%%
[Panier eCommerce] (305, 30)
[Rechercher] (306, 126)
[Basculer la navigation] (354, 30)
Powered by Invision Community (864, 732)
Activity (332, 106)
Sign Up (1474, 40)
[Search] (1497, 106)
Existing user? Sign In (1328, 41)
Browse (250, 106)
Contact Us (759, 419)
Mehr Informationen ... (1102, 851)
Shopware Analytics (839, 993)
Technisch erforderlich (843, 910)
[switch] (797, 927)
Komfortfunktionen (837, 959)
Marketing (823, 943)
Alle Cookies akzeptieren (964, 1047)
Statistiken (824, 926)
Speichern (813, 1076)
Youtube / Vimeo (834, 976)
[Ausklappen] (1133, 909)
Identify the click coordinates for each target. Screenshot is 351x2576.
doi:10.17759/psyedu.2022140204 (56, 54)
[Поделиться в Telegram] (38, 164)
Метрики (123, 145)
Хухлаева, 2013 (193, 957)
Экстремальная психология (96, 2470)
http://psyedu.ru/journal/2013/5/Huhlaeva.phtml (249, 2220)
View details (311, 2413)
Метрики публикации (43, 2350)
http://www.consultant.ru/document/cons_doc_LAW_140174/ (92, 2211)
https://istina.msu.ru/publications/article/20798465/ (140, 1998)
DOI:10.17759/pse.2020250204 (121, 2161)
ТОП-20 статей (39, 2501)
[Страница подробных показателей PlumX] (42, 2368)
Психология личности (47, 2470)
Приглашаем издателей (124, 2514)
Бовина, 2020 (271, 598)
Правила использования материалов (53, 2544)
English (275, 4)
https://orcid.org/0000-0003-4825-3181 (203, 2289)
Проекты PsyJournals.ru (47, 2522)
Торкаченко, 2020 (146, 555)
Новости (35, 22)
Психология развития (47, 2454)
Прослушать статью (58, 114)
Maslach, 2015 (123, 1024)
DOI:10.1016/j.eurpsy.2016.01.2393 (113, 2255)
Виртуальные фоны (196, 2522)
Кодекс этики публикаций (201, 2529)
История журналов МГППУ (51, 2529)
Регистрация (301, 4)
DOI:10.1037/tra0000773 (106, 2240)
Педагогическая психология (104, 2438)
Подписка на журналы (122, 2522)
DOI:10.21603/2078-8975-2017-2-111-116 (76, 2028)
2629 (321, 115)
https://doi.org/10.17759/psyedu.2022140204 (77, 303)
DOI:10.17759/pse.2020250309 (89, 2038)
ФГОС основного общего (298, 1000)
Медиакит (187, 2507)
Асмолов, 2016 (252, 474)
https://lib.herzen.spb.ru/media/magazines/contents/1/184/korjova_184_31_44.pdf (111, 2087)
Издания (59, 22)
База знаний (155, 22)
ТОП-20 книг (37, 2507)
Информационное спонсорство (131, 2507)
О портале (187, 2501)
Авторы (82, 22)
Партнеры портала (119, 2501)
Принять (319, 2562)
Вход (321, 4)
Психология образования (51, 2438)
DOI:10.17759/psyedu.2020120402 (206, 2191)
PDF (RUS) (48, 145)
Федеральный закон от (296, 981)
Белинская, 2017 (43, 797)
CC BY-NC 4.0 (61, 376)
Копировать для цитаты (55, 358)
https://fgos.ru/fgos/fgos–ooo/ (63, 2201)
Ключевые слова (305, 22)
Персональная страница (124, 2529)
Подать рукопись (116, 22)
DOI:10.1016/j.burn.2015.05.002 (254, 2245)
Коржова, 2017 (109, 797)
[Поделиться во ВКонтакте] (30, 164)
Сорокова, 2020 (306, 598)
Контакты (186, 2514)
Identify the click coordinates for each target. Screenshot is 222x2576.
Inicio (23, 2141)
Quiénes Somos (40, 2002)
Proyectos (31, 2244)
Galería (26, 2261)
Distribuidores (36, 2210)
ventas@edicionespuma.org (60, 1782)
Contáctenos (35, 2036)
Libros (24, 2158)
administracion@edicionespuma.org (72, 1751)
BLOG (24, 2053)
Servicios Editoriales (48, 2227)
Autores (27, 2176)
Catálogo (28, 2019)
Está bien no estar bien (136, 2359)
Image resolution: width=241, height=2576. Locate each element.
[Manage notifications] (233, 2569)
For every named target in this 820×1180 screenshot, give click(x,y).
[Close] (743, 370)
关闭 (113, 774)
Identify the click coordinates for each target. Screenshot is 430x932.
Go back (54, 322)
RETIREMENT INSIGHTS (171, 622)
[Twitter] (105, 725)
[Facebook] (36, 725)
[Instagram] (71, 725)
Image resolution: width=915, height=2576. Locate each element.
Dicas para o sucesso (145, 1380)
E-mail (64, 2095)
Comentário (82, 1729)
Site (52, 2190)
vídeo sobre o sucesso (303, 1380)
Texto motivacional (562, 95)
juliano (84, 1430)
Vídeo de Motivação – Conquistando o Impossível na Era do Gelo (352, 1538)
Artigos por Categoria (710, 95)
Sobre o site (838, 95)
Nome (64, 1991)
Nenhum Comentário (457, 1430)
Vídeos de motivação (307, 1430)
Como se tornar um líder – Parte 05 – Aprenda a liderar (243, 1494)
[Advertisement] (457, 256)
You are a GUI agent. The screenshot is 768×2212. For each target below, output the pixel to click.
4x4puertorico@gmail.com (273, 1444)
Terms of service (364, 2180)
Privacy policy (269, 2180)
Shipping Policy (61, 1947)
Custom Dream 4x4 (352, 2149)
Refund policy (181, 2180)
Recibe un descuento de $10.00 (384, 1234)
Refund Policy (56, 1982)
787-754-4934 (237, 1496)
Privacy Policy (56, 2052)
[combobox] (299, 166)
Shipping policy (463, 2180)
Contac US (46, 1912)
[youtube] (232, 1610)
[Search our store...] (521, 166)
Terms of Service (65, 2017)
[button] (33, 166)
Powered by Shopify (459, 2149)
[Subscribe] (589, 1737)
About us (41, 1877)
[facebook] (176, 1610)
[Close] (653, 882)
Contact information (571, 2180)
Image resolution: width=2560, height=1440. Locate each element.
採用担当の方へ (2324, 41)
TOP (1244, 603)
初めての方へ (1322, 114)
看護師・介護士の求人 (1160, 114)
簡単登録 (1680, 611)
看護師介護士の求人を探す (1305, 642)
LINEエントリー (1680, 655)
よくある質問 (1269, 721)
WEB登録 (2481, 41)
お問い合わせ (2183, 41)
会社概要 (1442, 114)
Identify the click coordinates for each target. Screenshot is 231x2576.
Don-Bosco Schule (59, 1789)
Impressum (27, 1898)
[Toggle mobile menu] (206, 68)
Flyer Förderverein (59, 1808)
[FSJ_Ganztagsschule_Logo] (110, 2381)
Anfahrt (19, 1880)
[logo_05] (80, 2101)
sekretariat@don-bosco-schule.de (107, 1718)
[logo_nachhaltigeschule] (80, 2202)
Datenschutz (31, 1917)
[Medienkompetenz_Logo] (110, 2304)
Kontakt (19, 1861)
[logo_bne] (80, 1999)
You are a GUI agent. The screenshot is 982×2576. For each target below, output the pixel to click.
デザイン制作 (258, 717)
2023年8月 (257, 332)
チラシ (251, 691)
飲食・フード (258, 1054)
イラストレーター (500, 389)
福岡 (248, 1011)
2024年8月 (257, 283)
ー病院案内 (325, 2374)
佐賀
%%
**Work instruction**:
Each line above that contains the word "resolution" should be returned.

**Response**:
Image resolution: width=241, height=2576. Locate each element.
Image resolution: width=915, height=2576. Locate each element.
Image resolution: width=2560, height=1440. Locate each element.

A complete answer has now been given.